- [Directions for this task]
The copy you produce must repeat each record exactly and contain no pictures.

*** Opening of Dataset entries ***

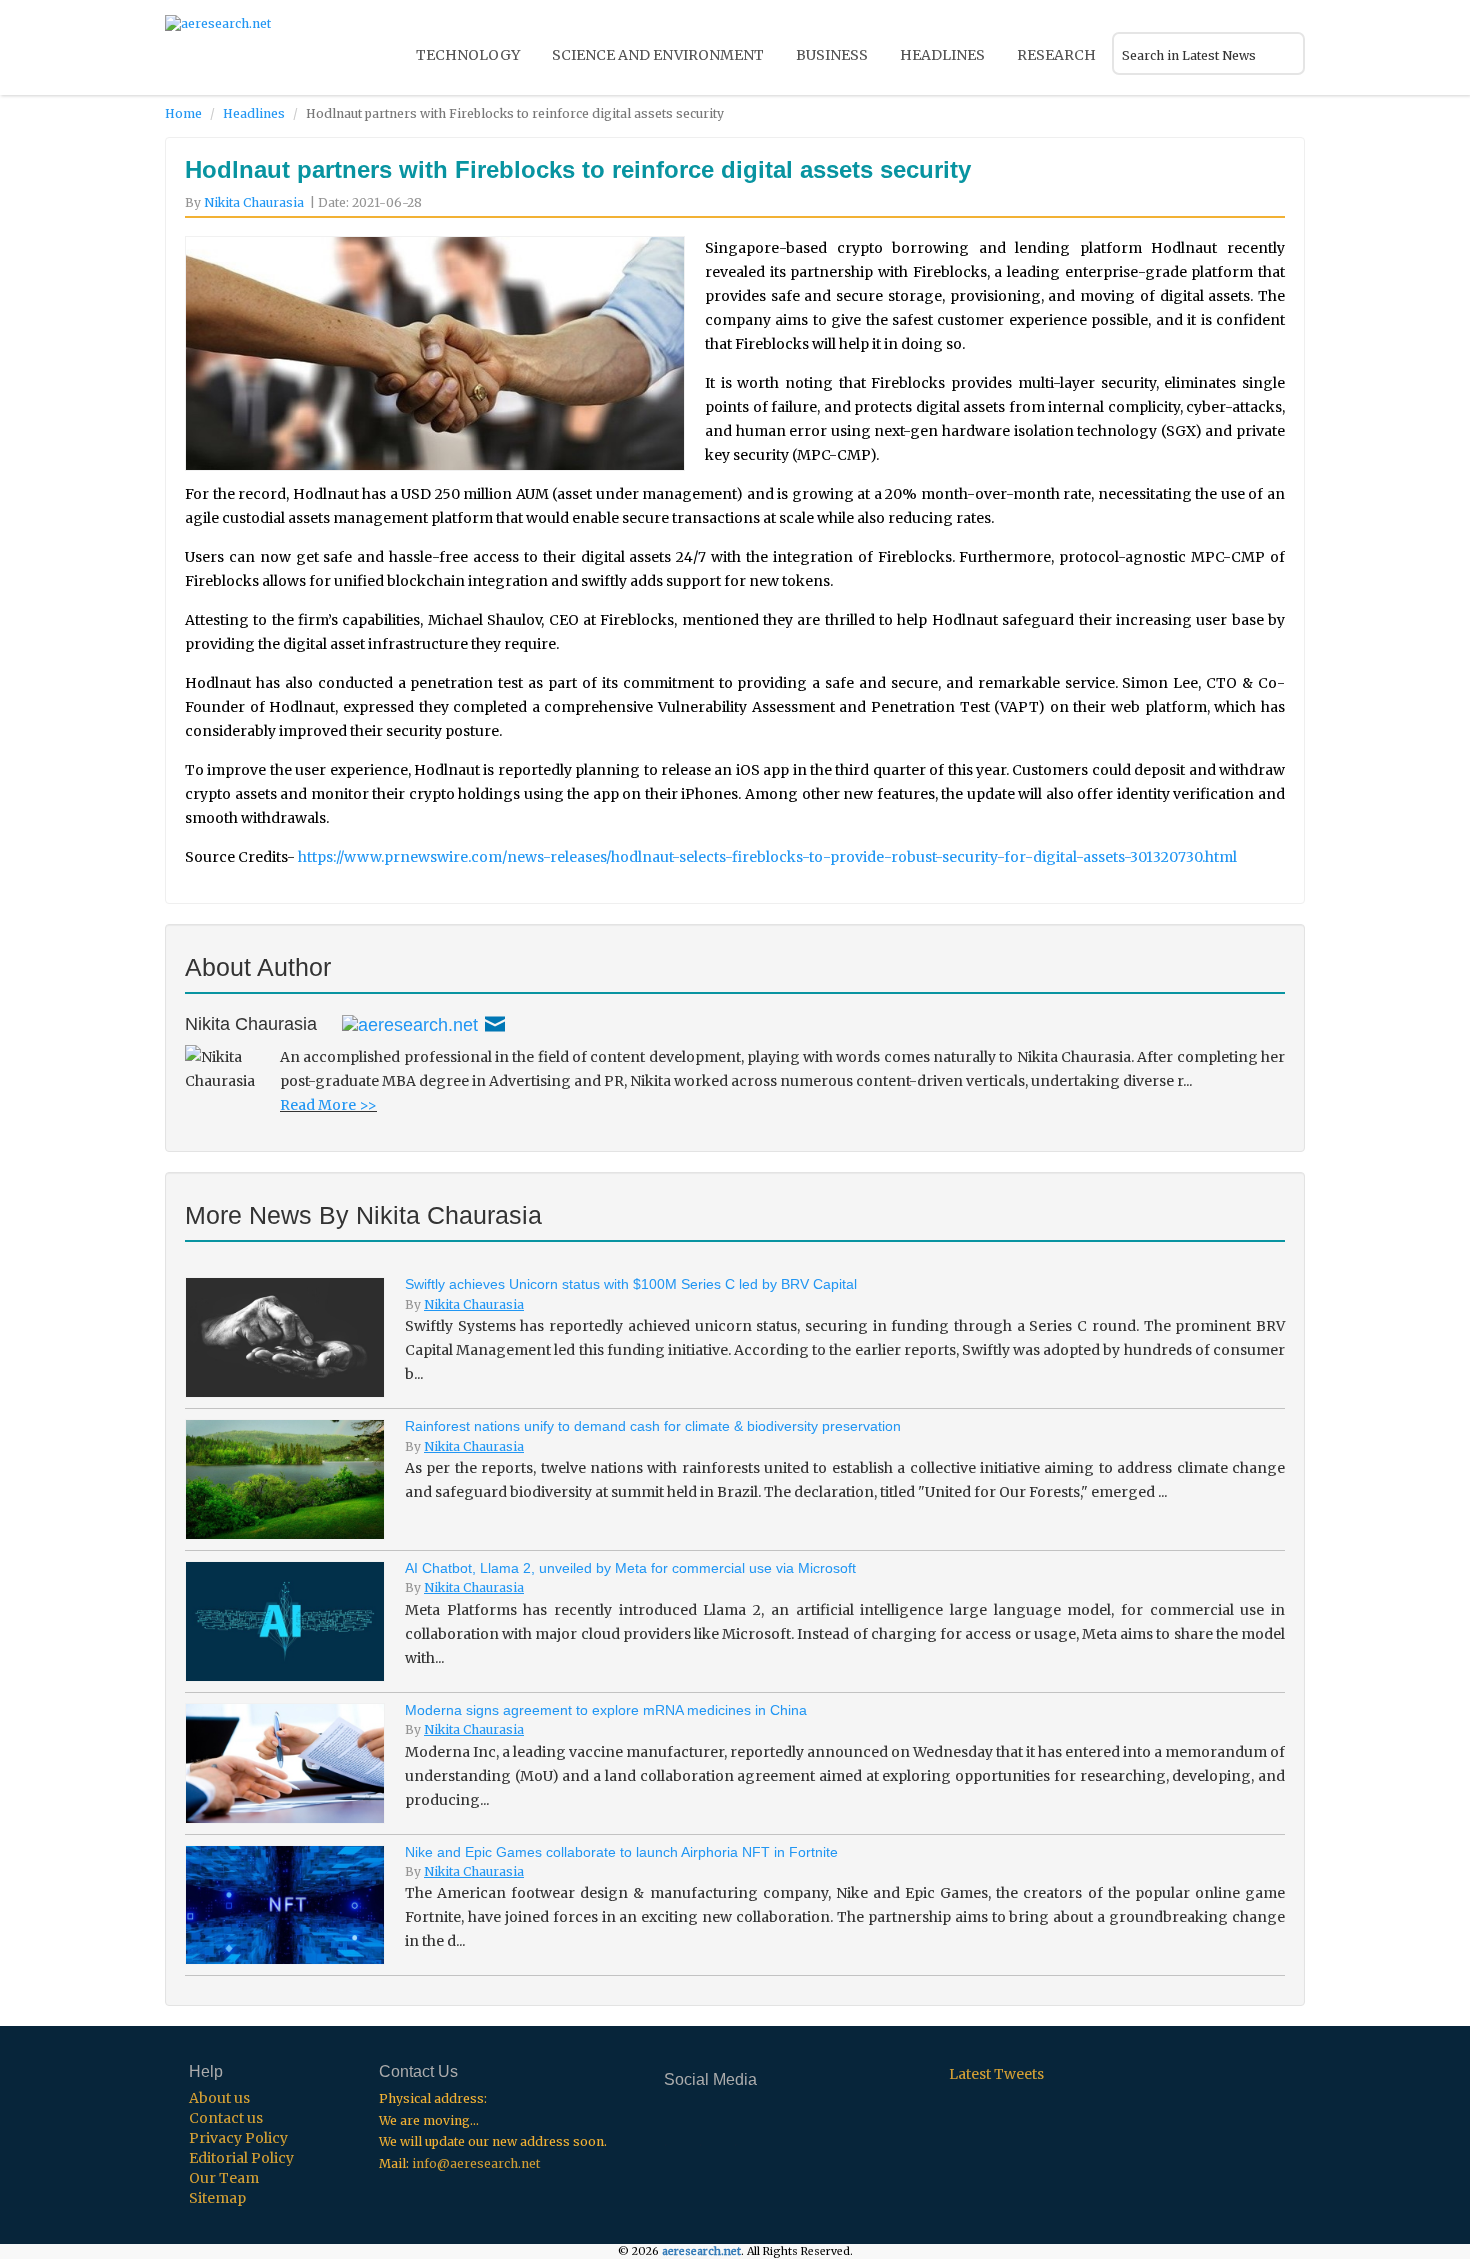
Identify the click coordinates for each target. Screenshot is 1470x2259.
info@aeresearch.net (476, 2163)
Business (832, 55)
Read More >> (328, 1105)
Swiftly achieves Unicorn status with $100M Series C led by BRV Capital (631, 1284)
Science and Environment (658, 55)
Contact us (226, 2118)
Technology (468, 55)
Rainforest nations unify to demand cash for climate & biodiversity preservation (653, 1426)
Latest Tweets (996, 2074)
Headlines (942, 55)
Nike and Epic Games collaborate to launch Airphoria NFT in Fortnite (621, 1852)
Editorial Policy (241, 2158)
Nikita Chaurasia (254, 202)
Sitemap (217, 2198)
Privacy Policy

*** Close of Dataset entries ***

- [Task solution]
Identify the click coordinates for each target. Screenshot is 1470x2259.
info@aeresearch.net (476, 2163)
Business (832, 55)
Read More >> (328, 1105)
Swiftly achieves Unicorn status with $100M Series C led by BRV Capital (631, 1284)
Science and Environment (658, 55)
Contact us (226, 2118)
Technology (468, 55)
Rainforest nations unify to demand cash for climate & biodiversity preservation (653, 1426)
Latest Tweets (996, 2074)
Headlines (942, 55)
Nike and Epic Games collaborate to launch Airphoria NFT in Fortnite (621, 1852)
Editorial Policy (241, 2158)
Nikita Chaurasia (254, 202)
Sitemap (217, 2198)
Privacy Policy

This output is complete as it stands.